### DIRECTIVES
[a] Summarize the music retrieval notebook in two sentences.
[b] Resume the music retrieval notebook after its last line.

### PAGE TEXT
# Music Retrieval - A Boolean Retrieval Approach

In this notebook a solution for the retrieval of songs based on boolean queries is presented.

In [1]:
# Load libraries
## Python version is 3.11.6
import pandas as pd
pd.set_option('display.max_columns', None)
import nltk
nltk.download('wordnet')
nltk.download('stopwords')
import string
from functools import total_ordering
import re
import pickle

[nltk_data] Downloading package wordnet to /home/akasnipe/nltk_data...
[nltk_data]   Package wordnet is already up-to-date!
[nltk_data] Downloading package stopwords to
[nltk_data]     /home/akasnipe/nltk_data...
[nltk_data]   Package stopwords is already up-to-date!


The dataset contains lyrics of songs in the English language, from 1950 to 2019.

In [2]:
data = pd.read_csv('data/spotify_millsongdata.csv', sep=",")
data.head(5)

Unnamed: 0,artist,song,link,text
0,ABBA,Ahe's My Kind Of Girl,/a/abba/ahes+my+kind+of+girl_20598417.html,"Look at her face, it's a wonderful face \nAnd..."

### DATASET EXTRACT

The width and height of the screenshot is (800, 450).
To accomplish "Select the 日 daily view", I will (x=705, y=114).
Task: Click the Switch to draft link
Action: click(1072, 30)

### RESPONSES FOR EACH TASK
[a] The notebook presents a way to retrieve songs with boolean queries, beginning by loading libraries such as pandas and nltk and downloading the wordnet and stopwords packages. It then reads a CSV dataset of English-language song lyrics from 1950 to 2019, with columns for artist, song, link and text.

[b]
1,ABBA,"Andante, Andante",/a/abba/andante+andante_20002708.html,"Take it easy with me, please \nTouch me gentl..."
2,ABBA,As Good As New,/a/abba/as+good+as+new_20003033.html,I'll never know why I had to go \nWhy I had t...
3,ABBA,Bang,/a/abba/bang_20598415.html,Making somebody happy is a question of give an...
4,ABBA,Bang-A-Boomerang,/a/abba/bang+a+boomerang_20002668.html,Making somebody happy is a question of give an...


Only `artist`, `song`  and `text` will be used for the retrieval.

In [3]:
data = data[['artist', 'song', 'text']]
data.head(5)

Unnamed: 0,artist,song,text
0,ABBA,Ahe's My Kind Of Girl,"Look at her face, it's a wonderful face \nAnd..."
1,ABBA,"Andante, Andante","Take it easy with me, please \nTouch me gentl..."
2,ABBA,As Good As New,I'll never know why I had to go \nWhy I had t...
3,ABBA,Bang,Making somebody happy is a question of give an...
4,ABBA,Bang-A-Boomerang,Making somebody happy is a question of give an...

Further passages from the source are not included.